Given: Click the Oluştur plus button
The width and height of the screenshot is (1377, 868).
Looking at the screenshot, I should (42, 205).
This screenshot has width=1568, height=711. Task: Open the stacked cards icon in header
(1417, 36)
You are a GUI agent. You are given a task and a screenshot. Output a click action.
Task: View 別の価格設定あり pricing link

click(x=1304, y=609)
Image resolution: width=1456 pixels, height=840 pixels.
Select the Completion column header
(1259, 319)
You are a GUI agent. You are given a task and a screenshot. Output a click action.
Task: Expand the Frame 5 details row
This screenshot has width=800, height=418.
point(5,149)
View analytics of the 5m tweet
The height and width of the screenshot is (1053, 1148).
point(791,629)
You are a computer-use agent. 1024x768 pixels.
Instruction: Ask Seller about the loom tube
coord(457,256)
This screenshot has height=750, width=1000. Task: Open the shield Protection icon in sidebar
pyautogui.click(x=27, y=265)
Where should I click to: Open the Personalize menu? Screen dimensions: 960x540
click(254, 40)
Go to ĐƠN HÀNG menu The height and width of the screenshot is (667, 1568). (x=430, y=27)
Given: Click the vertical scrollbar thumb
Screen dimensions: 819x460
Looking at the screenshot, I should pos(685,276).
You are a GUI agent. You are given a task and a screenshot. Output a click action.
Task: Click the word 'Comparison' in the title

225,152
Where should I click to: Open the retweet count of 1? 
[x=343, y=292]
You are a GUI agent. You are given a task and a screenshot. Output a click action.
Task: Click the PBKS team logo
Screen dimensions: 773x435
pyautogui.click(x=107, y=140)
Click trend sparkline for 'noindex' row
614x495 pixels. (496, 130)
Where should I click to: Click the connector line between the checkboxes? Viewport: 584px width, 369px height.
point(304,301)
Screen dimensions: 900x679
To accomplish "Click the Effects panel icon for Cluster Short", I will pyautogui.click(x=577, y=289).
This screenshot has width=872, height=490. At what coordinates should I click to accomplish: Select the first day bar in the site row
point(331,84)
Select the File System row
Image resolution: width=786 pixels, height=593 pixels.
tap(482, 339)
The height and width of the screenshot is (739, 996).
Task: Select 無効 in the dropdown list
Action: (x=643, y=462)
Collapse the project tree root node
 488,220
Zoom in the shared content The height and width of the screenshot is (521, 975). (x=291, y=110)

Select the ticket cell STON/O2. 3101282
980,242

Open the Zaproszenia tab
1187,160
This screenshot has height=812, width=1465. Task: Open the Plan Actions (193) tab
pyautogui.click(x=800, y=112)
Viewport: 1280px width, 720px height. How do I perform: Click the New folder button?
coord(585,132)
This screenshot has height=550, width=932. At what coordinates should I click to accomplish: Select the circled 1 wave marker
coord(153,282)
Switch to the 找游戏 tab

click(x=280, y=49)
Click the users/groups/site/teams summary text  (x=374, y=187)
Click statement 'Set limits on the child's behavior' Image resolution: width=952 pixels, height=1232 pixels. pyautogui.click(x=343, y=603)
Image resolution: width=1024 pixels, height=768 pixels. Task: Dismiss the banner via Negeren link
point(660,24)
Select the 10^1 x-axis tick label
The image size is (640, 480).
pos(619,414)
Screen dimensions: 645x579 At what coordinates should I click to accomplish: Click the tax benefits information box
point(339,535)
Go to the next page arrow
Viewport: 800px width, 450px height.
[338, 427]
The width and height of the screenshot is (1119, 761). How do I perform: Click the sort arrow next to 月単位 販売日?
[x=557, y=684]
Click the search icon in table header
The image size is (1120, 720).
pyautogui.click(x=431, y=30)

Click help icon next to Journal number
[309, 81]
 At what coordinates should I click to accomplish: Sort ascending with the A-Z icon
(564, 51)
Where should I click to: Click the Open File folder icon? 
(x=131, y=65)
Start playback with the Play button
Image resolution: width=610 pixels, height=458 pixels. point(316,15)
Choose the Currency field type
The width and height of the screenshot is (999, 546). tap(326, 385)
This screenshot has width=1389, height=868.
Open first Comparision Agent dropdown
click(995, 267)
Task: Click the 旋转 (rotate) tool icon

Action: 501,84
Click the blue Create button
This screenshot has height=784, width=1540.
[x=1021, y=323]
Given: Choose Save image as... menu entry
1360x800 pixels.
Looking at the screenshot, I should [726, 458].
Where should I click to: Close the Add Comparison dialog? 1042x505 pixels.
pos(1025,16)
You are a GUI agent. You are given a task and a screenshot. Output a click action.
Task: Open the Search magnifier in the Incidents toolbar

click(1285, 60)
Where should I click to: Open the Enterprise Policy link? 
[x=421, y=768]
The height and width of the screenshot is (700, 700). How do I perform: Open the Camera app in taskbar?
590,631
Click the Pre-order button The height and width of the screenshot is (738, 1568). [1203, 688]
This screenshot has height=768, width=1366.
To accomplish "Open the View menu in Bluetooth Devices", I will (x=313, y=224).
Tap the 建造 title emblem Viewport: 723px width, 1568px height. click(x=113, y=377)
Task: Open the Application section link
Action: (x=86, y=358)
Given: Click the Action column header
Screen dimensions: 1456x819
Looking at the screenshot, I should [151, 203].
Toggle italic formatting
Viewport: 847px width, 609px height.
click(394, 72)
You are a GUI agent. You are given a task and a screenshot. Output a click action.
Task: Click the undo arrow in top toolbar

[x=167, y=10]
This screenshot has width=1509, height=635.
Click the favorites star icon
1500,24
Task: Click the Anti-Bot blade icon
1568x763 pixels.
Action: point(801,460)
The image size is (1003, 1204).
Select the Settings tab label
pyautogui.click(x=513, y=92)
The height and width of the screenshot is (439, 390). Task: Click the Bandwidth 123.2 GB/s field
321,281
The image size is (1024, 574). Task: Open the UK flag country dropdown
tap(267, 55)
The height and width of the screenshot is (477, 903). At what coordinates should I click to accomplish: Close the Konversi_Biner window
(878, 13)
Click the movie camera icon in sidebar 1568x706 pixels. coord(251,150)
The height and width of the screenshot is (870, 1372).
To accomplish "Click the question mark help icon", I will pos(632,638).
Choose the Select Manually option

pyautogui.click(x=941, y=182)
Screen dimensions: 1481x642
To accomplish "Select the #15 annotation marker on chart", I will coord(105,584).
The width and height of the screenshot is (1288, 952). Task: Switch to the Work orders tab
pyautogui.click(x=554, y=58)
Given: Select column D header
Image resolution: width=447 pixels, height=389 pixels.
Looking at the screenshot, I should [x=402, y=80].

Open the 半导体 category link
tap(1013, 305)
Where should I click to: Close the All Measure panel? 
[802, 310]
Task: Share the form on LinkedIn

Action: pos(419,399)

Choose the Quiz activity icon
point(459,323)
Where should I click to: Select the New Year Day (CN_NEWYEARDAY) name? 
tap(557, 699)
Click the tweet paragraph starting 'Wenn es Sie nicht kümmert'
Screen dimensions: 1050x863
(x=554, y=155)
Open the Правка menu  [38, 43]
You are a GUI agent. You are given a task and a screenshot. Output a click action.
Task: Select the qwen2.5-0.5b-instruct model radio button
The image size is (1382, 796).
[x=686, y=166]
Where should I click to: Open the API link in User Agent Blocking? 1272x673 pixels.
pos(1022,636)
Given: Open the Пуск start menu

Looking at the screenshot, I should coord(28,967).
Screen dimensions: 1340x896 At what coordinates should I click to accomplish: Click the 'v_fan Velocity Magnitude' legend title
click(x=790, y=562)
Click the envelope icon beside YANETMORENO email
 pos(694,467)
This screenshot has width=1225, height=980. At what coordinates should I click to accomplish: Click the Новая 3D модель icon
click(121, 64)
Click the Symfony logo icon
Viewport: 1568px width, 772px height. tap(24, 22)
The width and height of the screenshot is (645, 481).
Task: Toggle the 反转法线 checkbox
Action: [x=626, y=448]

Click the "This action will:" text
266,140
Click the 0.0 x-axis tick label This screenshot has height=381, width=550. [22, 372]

# YOUR ASSIGNMENT
Transcribe all of the material above so that it matches the source exactly.

# ANSWER TO THE PROBLEM
Given: Click the Oluştur plus button
The width and height of the screenshot is (1377, 868).
Looking at the screenshot, I should (42, 205).
This screenshot has width=1568, height=711. Task: Open the stacked cards icon in header
(1417, 36)
You are a GUI agent. You are given a task and a screenshot. Output a click action.
Task: View 別の価格設定あり pricing link

click(x=1304, y=609)
Image resolution: width=1456 pixels, height=840 pixels.
Select the Completion column header
(1259, 319)
You are a GUI agent. You are given a task and a screenshot. Output a click action.
Task: Expand the Frame 5 details row
This screenshot has width=800, height=418.
point(5,149)
View analytics of the 5m tweet
The height and width of the screenshot is (1053, 1148).
point(791,629)
You are a computer-use agent. 1024x768 pixels.
Instruction: Ask Seller about the loom tube
coord(457,256)
This screenshot has height=750, width=1000. Task: Open the shield Protection icon in sidebar
pyautogui.click(x=27, y=265)
Where should I click to: Open the Personalize menu? Screen dimensions: 960x540
click(254, 40)
Go to ĐƠN HÀNG menu The height and width of the screenshot is (667, 1568). (x=430, y=27)
Given: Click the vertical scrollbar thumb
Screen dimensions: 819x460
Looking at the screenshot, I should pos(685,276).
You are a GUI agent. You are given a task and a screenshot. Output a click action.
Task: Click the word 'Comparison' in the title

225,152
Where should I click to: Open the retweet count of 1? 
[x=343, y=292]
You are a GUI agent. You are given a task and a screenshot. Output a click action.
Task: Click the PBKS team logo
Screen dimensions: 773x435
pyautogui.click(x=107, y=140)
Click trend sparkline for 'noindex' row
614x495 pixels. (496, 130)
Where should I click to: Click the connector line between the checkboxes? Viewport: 584px width, 369px height.
point(304,301)
Screen dimensions: 900x679
To accomplish "Click the Effects panel icon for Cluster Short", I will pyautogui.click(x=577, y=289).
This screenshot has width=872, height=490. At what coordinates should I click to accomplish: Select the first day bar in the site row
point(331,84)
Select the File System row
Image resolution: width=786 pixels, height=593 pixels.
tap(482, 339)
The height and width of the screenshot is (739, 996).
Task: Select 無効 in the dropdown list
Action: (x=643, y=462)
Collapse the project tree root node
 488,220
Zoom in the shared content The height and width of the screenshot is (521, 975). (x=291, y=110)

Select the ticket cell STON/O2. 3101282
980,242

Open the Zaproszenia tab
1187,160
This screenshot has height=812, width=1465. Task: Open the Plan Actions (193) tab
pyautogui.click(x=800, y=112)
Viewport: 1280px width, 720px height. How do I perform: Click the New folder button?
coord(585,132)
This screenshot has height=550, width=932. At what coordinates should I click to accomplish: Select the circled 1 wave marker
coord(153,282)
Switch to the 找游戏 tab

click(x=280, y=49)
Click the users/groups/site/teams summary text  (x=374, y=187)
Click statement 'Set limits on the child's behavior' Image resolution: width=952 pixels, height=1232 pixels. pyautogui.click(x=343, y=603)
Image resolution: width=1024 pixels, height=768 pixels. Task: Dismiss the banner via Negeren link
point(660,24)
Select the 10^1 x-axis tick label
The image size is (640, 480).
pos(619,414)
Screen dimensions: 645x579 At what coordinates should I click to accomplish: Click the tax benefits information box
point(339,535)
Go to the next page arrow
Viewport: 800px width, 450px height.
[338, 427]
The width and height of the screenshot is (1119, 761). How do I perform: Click the sort arrow next to 月単位 販売日?
[x=557, y=684]
Click the search icon in table header
The image size is (1120, 720).
pyautogui.click(x=431, y=30)

Click help icon next to Journal number
[309, 81]
 At what coordinates should I click to accomplish: Sort ascending with the A-Z icon
(564, 51)
Where should I click to: Click the Open File folder icon? 
(x=131, y=65)
Start playback with the Play button
Image resolution: width=610 pixels, height=458 pixels. point(316,15)
Choose the Currency field type
The width and height of the screenshot is (999, 546). tap(326, 385)
This screenshot has width=1389, height=868.
Open first Comparision Agent dropdown
click(995, 267)
Task: Click the 旋转 (rotate) tool icon

Action: 501,84
Click the blue Create button
This screenshot has height=784, width=1540.
[x=1021, y=323]
Given: Choose Save image as... menu entry
1360x800 pixels.
Looking at the screenshot, I should [726, 458].
Where should I click to: Close the Add Comparison dialog? 1042x505 pixels.
pos(1025,16)
You are a GUI agent. You are given a task and a screenshot. Output a click action.
Task: Open the Search magnifier in the Incidents toolbar

click(1285, 60)
Where should I click to: Open the Enterprise Policy link? 
[x=421, y=768]
The height and width of the screenshot is (700, 700). How do I perform: Open the Camera app in taskbar?
590,631
Click the Pre-order button The height and width of the screenshot is (738, 1568). [1203, 688]
This screenshot has height=768, width=1366.
To accomplish "Open the View menu in Bluetooth Devices", I will (x=313, y=224).
Tap the 建造 title emblem Viewport: 723px width, 1568px height. click(x=113, y=377)
Task: Open the Application section link
Action: (x=86, y=358)
Given: Click the Action column header
Screen dimensions: 1456x819
Looking at the screenshot, I should [151, 203].
Toggle italic formatting
Viewport: 847px width, 609px height.
click(394, 72)
You are a GUI agent. You are given a task and a screenshot. Output a click action.
Task: Click the undo arrow in top toolbar

[x=167, y=10]
This screenshot has width=1509, height=635.
Click the favorites star icon
1500,24
Task: Click the Anti-Bot blade icon
1568x763 pixels.
Action: point(801,460)
The image size is (1003, 1204).
Select the Settings tab label
pyautogui.click(x=513, y=92)
The height and width of the screenshot is (439, 390). Task: Click the Bandwidth 123.2 GB/s field
321,281
The image size is (1024, 574). Task: Open the UK flag country dropdown
tap(267, 55)
The height and width of the screenshot is (477, 903). At what coordinates should I click to accomplish: Close the Konversi_Biner window
(878, 13)
Click the movie camera icon in sidebar 1568x706 pixels. coord(251,150)
The height and width of the screenshot is (870, 1372).
To accomplish "Click the question mark help icon", I will pos(632,638).
Choose the Select Manually option

pyautogui.click(x=941, y=182)
Screen dimensions: 1481x642
To accomplish "Select the #15 annotation marker on chart", I will coord(105,584).
The width and height of the screenshot is (1288, 952). Task: Switch to the Work orders tab
pyautogui.click(x=554, y=58)
Given: Select column D header
Image resolution: width=447 pixels, height=389 pixels.
Looking at the screenshot, I should [x=402, y=80].

Open the 半导体 category link
tap(1013, 305)
Where should I click to: Close the All Measure panel? 
[802, 310]
Task: Share the form on LinkedIn

Action: pos(419,399)

Choose the Quiz activity icon
point(459,323)
Where should I click to: Select the New Year Day (CN_NEWYEARDAY) name? 
tap(557, 699)
Click the tweet paragraph starting 'Wenn es Sie nicht kümmert'
Screen dimensions: 1050x863
(x=554, y=155)
Open the Правка menu  [38, 43]
You are a GUI agent. You are given a task and a screenshot. Output a click action.
Task: Select the qwen2.5-0.5b-instruct model radio button
The image size is (1382, 796).
[x=686, y=166]
Where should I click to: Open the API link in User Agent Blocking? 1272x673 pixels.
pos(1022,636)
Given: Open the Пуск start menu

Looking at the screenshot, I should coord(28,967).
Screen dimensions: 1340x896 At what coordinates should I click to accomplish: Click the 'v_fan Velocity Magnitude' legend title
click(x=790, y=562)
Click the envelope icon beside YANETMORENO email
 pos(694,467)
This screenshot has width=1225, height=980. At what coordinates should I click to accomplish: Click the Новая 3D модель icon
click(121, 64)
Click the Symfony logo icon
Viewport: 1568px width, 772px height. tap(24, 22)
The width and height of the screenshot is (645, 481).
Task: Toggle the 反转法线 checkbox
Action: [x=626, y=448]

Click the "This action will:" text
266,140
Click the 0.0 x-axis tick label This screenshot has height=381, width=550. [22, 372]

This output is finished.